The Ninth Circuit United States Court of Appeals (covering California, Oregon, Arizona, Alaska and Washington) — by far the most liberal, and most-reversed, circuit in the land — does not need another liberal judge. To be sure, the nominees to the Ninth Circuit during this administration will be liberal — but there is liberal, and there is Goodwin Liu.
President Obama’s nomination of Goodwin Liu to the Ninth Circuit was blocked by Republican filibuster on Thursday. It was a principled vote. I do not say that lightly. I’ve written before that presidents are entitled to deference in their judicial nominations — precisely because presidential elections have consequences, and Americans must better appreciate judicial nominations as one such substantial consequence.
When Republican Senator Lindsey Graham voted in favor of President Obama’s nomination of Elena Kagan to the Supreme Court in the Senate Judiciary Committee, to the great consternation of many conservatives, I defended him. Liberal presidents get to do liberal things — and unless Elena Kagan was unqualified (she was not) or the sort of ideological liberal who threatened especially aggressive promotion of a liberal agenda (she was not), then the president gets his pick.
Goodwin Liu warranted Republican opposition. His published views are not only not mainstream — they’re the most far-reaching re-writing of the Constitution in contemporary legal and political dialogue.
Liu promotes not merely statutory, but constitutional, rights to health care, education, housing and welfare payments — meaning these entitlements, like rights to free speech, freedom from unwarranted search and seizure, etc., would be beyond the power of any future legislature to question or curtail.
“Rights to government assistance,” Liu insists, “are essential to liberty,” and therefore a fundamental right. And Europe proves it! The “experiences of other nations suggest that the existence of such rights is compatible with constitutionalism.” Goodwin Liu says every form of welfare is a constitutional right — meaning we cannot any longer debate the propriety or extent of any government hand-out — it’s a constitutional right. We neatly remove from the political realm, according to Liu, every argument about health care, education, housing, and welfare payments — because these are “constitutional rights.”
If ever there were a reason for Republicans — for Americans generally — to oppose a judicial nominee — this is it.
This is why presidential elections profoundly matter. President Obama wants Goodwin Liu on the Ninth Circuit, and the left is touting Goodwin Liu as a future Supreme Court nominee. And Goodwin Liu represents the most substantial change to our understanding of the Constitution in this generation.

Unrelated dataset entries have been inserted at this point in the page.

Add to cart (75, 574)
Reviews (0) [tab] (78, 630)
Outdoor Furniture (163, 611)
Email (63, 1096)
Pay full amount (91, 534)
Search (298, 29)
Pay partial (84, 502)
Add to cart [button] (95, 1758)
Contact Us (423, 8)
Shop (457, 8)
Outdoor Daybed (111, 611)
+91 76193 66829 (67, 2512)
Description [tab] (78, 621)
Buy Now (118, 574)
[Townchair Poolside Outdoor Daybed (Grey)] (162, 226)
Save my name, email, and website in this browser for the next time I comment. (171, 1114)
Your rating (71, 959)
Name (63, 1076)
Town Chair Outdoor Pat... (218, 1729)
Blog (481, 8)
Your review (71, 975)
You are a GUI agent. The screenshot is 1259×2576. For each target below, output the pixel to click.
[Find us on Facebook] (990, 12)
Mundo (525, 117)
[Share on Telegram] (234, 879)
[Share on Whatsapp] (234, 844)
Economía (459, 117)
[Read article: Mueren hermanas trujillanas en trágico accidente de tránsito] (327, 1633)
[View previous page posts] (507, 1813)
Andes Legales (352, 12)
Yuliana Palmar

Republican Senator Jeff Sessions says of Liu: “His record reveals that he believes the Constitution is a fluid, evolving document with no fixed meaning.” No, only half-right — and in part, dangerously wrong. Goodwin Liu believes the Constitution “fixes” a host of “rights” and takes them forever out of the realm of political debate.
The road to serfdom begins with the kind of judiciary Goodwin Liu envisions.